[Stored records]
++++++++++

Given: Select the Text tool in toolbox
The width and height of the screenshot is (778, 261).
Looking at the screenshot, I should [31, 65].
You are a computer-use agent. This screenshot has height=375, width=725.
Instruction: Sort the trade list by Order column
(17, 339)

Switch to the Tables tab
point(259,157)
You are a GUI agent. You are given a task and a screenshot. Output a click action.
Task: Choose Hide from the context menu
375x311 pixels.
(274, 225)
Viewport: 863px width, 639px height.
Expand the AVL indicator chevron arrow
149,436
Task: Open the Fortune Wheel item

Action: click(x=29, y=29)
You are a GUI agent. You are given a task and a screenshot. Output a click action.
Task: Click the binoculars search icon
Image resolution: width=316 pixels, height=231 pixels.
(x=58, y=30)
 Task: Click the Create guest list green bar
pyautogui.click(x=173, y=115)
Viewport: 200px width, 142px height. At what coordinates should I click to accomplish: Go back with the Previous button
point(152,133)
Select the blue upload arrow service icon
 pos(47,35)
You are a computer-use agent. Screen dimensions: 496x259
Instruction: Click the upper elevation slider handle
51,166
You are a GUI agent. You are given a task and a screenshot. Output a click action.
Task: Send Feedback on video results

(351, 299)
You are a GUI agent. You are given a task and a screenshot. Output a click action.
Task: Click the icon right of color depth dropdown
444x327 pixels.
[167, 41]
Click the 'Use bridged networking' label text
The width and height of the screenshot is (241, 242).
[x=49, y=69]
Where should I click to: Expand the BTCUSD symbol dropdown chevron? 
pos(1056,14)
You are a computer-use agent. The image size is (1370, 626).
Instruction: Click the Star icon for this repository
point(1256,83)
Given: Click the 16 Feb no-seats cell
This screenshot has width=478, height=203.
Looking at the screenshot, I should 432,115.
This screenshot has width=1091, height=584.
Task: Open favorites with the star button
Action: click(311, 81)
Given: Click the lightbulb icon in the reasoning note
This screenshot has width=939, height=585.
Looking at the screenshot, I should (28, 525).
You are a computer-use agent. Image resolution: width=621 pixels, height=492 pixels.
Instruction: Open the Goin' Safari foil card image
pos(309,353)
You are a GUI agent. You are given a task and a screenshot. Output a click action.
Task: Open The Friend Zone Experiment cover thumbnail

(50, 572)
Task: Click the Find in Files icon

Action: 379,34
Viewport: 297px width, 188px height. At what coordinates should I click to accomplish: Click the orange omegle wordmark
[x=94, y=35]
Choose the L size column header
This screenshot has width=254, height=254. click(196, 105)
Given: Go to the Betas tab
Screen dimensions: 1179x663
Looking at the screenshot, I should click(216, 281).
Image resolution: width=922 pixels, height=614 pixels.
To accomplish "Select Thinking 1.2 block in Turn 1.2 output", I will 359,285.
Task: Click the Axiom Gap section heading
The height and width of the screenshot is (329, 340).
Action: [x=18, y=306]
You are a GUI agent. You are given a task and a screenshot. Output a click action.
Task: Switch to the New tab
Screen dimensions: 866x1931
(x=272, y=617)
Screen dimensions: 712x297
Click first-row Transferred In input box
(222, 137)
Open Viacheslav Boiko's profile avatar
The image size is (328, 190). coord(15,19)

++++++++++

Work request: Give back precisely the lines above that start at the line containing "Expand the AVL indicator chevron arrow" and end at the line containing "Given: Click the 16 Feb no-seats cell", inclusive. No other lines belong in the output.

Solution to this exercise:
Expand the AVL indicator chevron arrow
149,436
Task: Open the Fortune Wheel item

Action: click(x=29, y=29)
You are a GUI agent. You are given a task and a screenshot. Output a click action.
Task: Click the binoculars search icon
Image resolution: width=316 pixels, height=231 pixels.
(x=58, y=30)
 Task: Click the Create guest list green bar
pyautogui.click(x=173, y=115)
Viewport: 200px width, 142px height. At what coordinates should I click to accomplish: Go back with the Previous button
point(152,133)
Select the blue upload arrow service icon
 pos(47,35)
You are a computer-use agent. Screen dimensions: 496x259
Instruction: Click the upper elevation slider handle
51,166
You are a GUI agent. You are given a task and a screenshot. Output a click action.
Task: Send Feedback on video results

(351, 299)
You are a GUI agent. You are given a task and a screenshot. Output a click action.
Task: Click the icon right of color depth dropdown
444x327 pixels.
[167, 41]
Click the 'Use bridged networking' label text
The width and height of the screenshot is (241, 242).
[x=49, y=69]
Where should I click to: Expand the BTCUSD symbol dropdown chevron? 
pos(1056,14)
You are a computer-use agent. The image size is (1370, 626).
Instruction: Click the Star icon for this repository
point(1256,83)
Given: Click the 16 Feb no-seats cell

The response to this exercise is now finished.